## Supplied data
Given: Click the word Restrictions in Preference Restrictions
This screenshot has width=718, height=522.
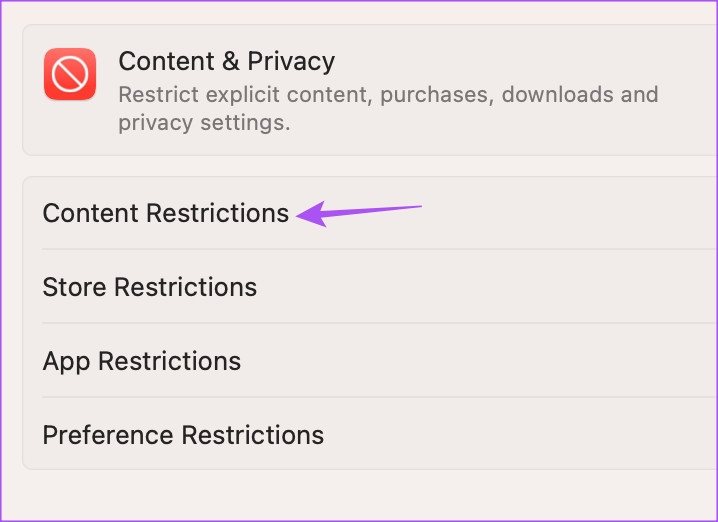Looking at the screenshot, I should [253, 435].
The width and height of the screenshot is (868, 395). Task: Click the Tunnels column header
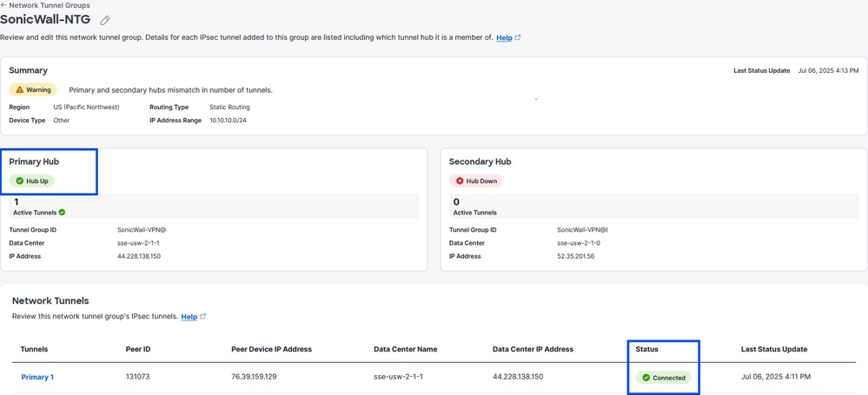34,349

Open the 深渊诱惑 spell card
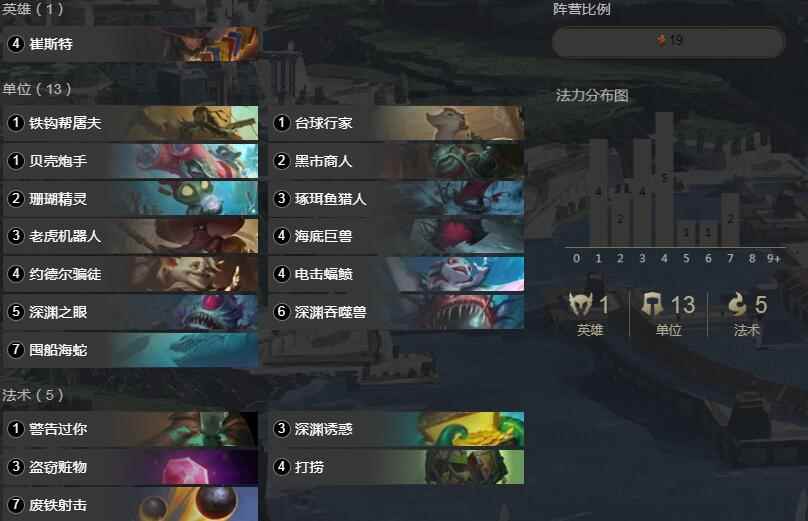tap(396, 429)
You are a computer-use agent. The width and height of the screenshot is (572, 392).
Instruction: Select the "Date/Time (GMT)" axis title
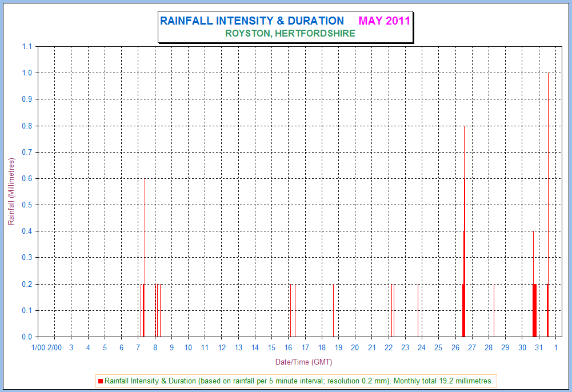[x=303, y=362]
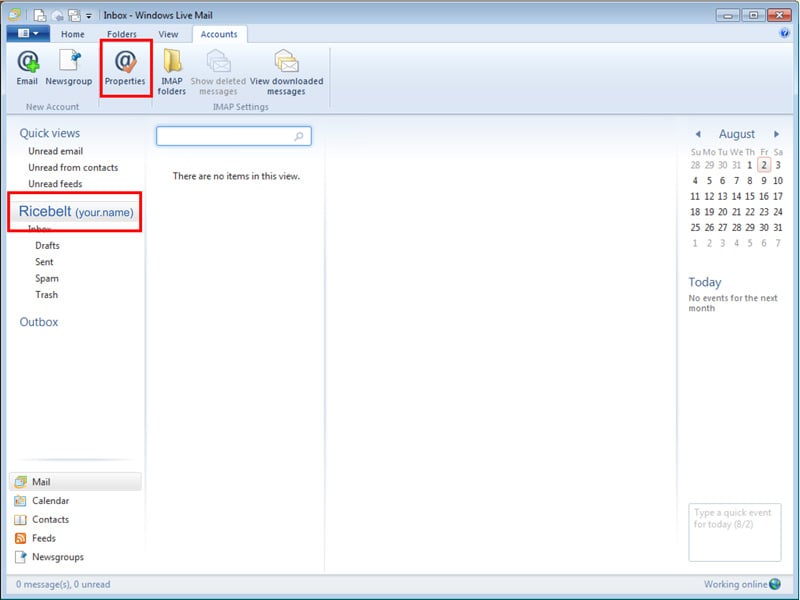Go to previous month in calendar

[698, 134]

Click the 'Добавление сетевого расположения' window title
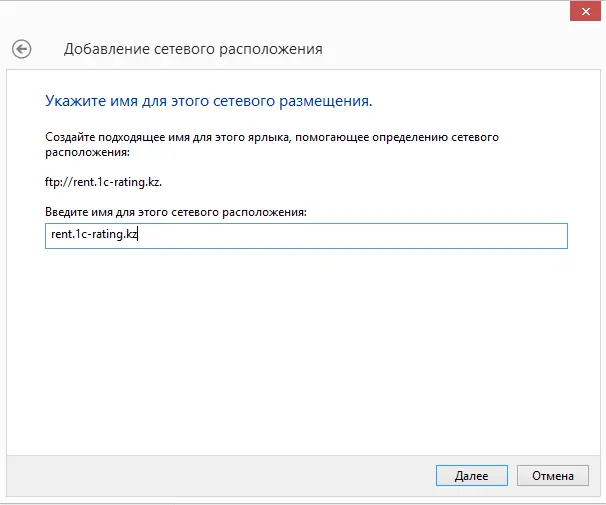[193, 49]
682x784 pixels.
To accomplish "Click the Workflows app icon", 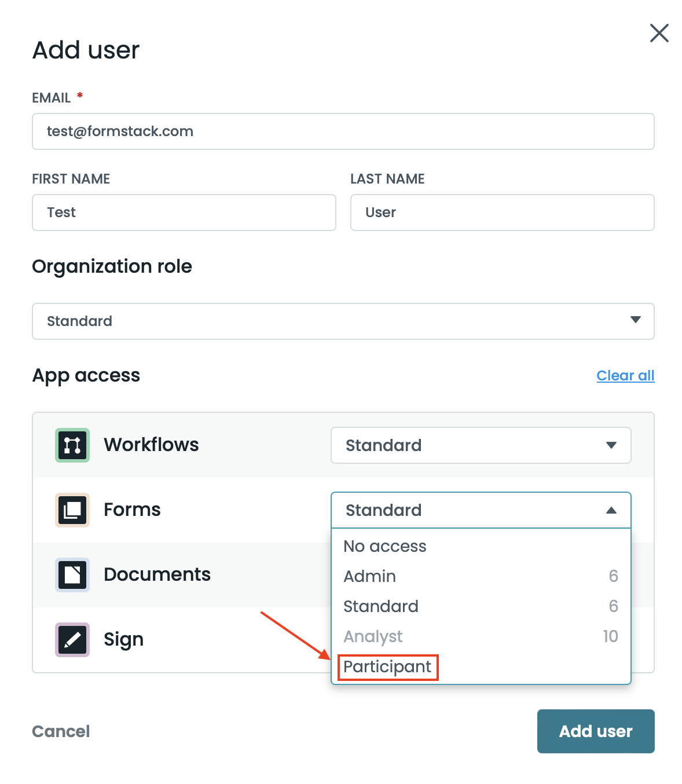I will click(72, 445).
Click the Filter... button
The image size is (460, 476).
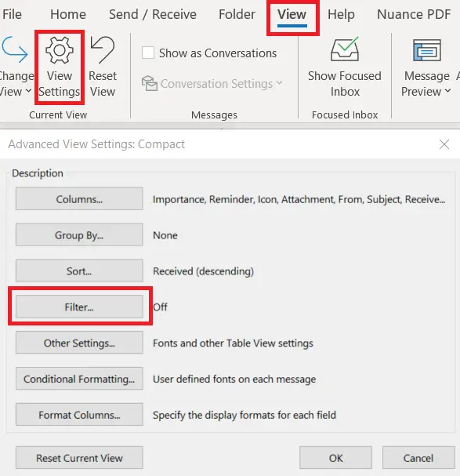[79, 307]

## Problem details
Please write out exactly, and only, the lines from the beginning of the entries through the line containing "682x784 pixels.", including both and skipping all pictures.

## Solution to the problem
Given: Click the word Restrictions in Preference Restrictions
This screenshot has width=718, height=522.
Looking at the screenshot, I should [253, 435].
The width and height of the screenshot is (868, 395). Task: Click the Tunnels column header
34,349

Open the 深渊诱惑 spell card
tap(396, 429)
You are a computer-use agent. The width and height of the screenshot is (572, 392).
Instruction: Select the "Date/Time (GMT)" axis title
[x=303, y=362]
Go to previous month in calendar

[698, 134]

Click the 'Добавление сетевого расположения' window title
[193, 49]
682x784 pixels.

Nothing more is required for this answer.